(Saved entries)
──────────────────────────────

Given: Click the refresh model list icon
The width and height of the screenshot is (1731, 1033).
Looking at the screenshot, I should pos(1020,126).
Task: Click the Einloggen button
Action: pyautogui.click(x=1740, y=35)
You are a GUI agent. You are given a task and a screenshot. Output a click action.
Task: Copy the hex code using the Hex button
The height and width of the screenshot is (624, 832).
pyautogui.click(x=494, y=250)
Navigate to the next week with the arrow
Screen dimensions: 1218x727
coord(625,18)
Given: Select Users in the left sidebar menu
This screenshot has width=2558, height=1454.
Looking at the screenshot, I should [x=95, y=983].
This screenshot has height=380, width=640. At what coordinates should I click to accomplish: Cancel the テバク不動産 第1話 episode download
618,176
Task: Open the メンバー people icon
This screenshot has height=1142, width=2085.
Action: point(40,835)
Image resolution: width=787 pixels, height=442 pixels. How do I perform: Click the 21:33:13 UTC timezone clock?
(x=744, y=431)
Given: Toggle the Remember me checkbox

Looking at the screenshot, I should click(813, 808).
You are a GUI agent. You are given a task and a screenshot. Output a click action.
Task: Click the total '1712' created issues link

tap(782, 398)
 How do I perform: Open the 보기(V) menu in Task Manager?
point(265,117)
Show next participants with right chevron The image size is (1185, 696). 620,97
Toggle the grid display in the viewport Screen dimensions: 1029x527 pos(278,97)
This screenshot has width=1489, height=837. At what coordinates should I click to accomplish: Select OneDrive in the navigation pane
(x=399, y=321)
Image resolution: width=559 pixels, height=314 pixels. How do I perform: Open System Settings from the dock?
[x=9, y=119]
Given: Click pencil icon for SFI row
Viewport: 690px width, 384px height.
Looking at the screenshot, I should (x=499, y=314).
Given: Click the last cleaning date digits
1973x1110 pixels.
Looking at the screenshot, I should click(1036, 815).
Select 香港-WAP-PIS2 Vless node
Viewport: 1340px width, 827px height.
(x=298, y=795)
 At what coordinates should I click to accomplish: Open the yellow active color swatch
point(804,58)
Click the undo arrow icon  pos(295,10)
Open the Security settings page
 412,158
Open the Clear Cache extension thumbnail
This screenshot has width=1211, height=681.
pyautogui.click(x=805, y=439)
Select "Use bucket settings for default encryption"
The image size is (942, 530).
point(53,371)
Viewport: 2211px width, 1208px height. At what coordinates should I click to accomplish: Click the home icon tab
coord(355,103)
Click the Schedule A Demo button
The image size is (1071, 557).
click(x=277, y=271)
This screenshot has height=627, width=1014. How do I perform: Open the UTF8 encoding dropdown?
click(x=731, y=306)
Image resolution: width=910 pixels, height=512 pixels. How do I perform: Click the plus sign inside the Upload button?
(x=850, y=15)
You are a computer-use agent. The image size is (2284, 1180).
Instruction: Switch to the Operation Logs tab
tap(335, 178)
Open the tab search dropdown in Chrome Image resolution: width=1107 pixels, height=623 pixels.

──────────────────────────────

- PROBLEM TO WORK ON: Each line of the records above, from the first through the one containing "Toggle the grid", is to be retyped exactly; no other line belongs.

- SOLVED EXERCISE:
Given: Click the refresh model list icon
The width and height of the screenshot is (1731, 1033).
Looking at the screenshot, I should pos(1020,126).
Task: Click the Einloggen button
Action: pyautogui.click(x=1740, y=35)
You are a GUI agent. You are given a task and a screenshot. Output a click action.
Task: Copy the hex code using the Hex button
The height and width of the screenshot is (624, 832).
pyautogui.click(x=494, y=250)
Navigate to the next week with the arrow
Screen dimensions: 1218x727
coord(625,18)
Given: Select Users in the left sidebar menu
This screenshot has width=2558, height=1454.
Looking at the screenshot, I should [x=95, y=983].
This screenshot has height=380, width=640. At what coordinates should I click to accomplish: Cancel the テバク不動産 第1話 episode download
618,176
Task: Open the メンバー people icon
This screenshot has height=1142, width=2085.
Action: point(40,835)
Image resolution: width=787 pixels, height=442 pixels. How do I perform: Click the 21:33:13 UTC timezone clock?
(x=744, y=431)
Given: Toggle the Remember me checkbox

Looking at the screenshot, I should click(813, 808).
You are a GUI agent. You are given a task and a screenshot. Output a click action.
Task: Click the total '1712' created issues link

tap(782, 398)
 How do I perform: Open the 보기(V) menu in Task Manager?
point(265,117)
Show next participants with right chevron The image size is (1185, 696). 620,97
Toggle the grid display in the viewport Screen dimensions: 1029x527 pos(278,97)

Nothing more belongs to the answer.